Ihre Aufgaben:
**1.** Übertragen Sie den Satz „Das Erlernen der deutschen Sprache ist die Grundvoraussetzung für die Integration.“ aus dem Text zur Kinderbetreuung ins Englische.
**2.** Schreiben Sie den Text zur Kinderbetreuung im Anschluss an seinen letzten Satz weiter.
___ Vorliegender Text
Noch zwei Worte zur politischen Großwetterlage: Die Große Koalition fördert die Zweiverdienerehe und das „Vereinbaren“ getreu dem Motto „Doppelbelastung ist schön“. Dazu gehört öffentliche Kinderbetreuung. Dass diese öffentliche Kinderbetreuung als Zielgruppe auch die Einwandererkinder hat, wird eher verschwiegen. In den 2,3 Mio. Einwandererfamilien leben 4 Mio. Kinder unter achtzehn Jahren. (Zum Vergleich: die 6,2 Mio. Familien, in denen die Eltern als Deutsche in Deutschland geboren sind, haben insgesamt 9,8 Mio. Kinder unter achtzehn Jahren.) Das Erlernen der deutschen Sprache ist die Grundvoraussetzung für die Integration. Deshalb will man die Kinder aus Einwandererfamilien möglichst früh in der Krippe haben.
______
___ Datenauszug
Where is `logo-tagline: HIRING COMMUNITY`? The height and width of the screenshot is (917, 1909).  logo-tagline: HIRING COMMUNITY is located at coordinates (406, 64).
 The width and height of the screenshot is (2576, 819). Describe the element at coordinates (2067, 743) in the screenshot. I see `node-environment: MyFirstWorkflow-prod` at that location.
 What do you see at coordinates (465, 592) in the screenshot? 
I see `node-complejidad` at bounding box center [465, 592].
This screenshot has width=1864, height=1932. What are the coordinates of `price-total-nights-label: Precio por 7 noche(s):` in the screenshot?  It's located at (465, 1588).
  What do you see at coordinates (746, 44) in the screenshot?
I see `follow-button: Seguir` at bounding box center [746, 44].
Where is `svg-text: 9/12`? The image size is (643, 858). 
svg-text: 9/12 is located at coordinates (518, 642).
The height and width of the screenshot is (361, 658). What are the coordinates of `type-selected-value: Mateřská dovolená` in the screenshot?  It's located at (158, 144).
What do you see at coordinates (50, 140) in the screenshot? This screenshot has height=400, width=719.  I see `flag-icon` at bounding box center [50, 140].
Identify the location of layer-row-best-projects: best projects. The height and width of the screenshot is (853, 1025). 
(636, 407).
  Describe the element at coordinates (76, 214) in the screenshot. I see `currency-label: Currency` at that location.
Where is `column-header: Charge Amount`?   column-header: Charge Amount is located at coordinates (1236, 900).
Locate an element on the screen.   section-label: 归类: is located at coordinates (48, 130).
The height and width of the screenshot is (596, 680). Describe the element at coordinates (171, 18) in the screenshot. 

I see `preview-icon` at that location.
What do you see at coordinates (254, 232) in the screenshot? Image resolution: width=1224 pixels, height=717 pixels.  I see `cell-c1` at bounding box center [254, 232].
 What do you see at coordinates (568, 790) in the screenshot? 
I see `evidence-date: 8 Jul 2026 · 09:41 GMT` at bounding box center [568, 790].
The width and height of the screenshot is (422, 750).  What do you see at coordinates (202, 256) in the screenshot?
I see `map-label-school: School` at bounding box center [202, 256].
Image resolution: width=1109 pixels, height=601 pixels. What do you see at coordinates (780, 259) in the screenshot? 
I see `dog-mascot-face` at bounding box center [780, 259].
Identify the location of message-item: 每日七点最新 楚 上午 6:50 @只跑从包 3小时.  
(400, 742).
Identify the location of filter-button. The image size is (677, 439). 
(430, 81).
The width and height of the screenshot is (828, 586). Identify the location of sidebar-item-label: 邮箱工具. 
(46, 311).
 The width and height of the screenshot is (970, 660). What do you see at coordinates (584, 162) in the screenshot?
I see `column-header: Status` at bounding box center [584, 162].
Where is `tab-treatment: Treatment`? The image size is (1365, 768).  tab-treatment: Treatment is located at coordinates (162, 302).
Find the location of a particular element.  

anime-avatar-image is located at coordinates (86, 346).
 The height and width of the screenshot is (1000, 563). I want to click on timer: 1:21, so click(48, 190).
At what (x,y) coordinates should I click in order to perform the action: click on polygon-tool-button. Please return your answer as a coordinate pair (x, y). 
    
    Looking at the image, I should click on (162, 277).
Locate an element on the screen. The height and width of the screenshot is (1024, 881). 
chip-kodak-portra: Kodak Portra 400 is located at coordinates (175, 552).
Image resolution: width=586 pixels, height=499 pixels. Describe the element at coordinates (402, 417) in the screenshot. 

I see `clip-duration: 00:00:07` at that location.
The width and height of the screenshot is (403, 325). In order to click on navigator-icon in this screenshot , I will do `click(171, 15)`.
______
Ihre Antworten:
**1.** Learning the German language is the basic prerequisite for integration.

**2.**
Das zweite Wort zur politischen Großwetterlage: Ab dem 1.1.2008 gilt das neue Unterhaltsrecht. Zuvor galt bei Arbeitsteilung zwischen Mann und Frau (Mann erwerbstätig, Frau familientätig), dass die Frau sich zwei Risiken gegenübersah. Sie riskierte ihre Karriere und hatte kein eigenes Einkommen. Und sie riskierte das Scheitern der Ehe und bekam (theoretisch) nachehelichen Unterhalt. Der Mann hatte nur ein Risiko vor sich: das Scheitern der Ehe und damit Zahlung des nachehelichen Unterhalts. Das neue Unterhaltsrecht hat den Mann beim Scheitern der Ehe weitgehend davon entbunden, nachehelichen Unterhalt zu zahlen. Die Frau trägt das Risiko allein. Was soll man dazu sagen? WARNUNG ist großgeschrieben.
Wie lange ist es her, dass ich eine Buchrezension gelesen habe? Timur Kuran hat ein Buch geschrieben, ins Deutsche übersetzt unter dem Titel „Leben in Lüge“ (5). Darin heißt es … evolutorische Sackgassen sind möglich … indessen kann die Stabilität falscher Ordnungen Jahrhunderte oder sogar Jahrtausende währen … das Verbotene wird mit der Zeit unaussprechlich und in der Generationenfolge allmählich undenkbar, bis es am Ende nicht mehr gedacht wird… An Stelle des „Verbotenen“ setze ich Familien-Haus-Arbeit, deren Wert nicht mehr gedacht wurde.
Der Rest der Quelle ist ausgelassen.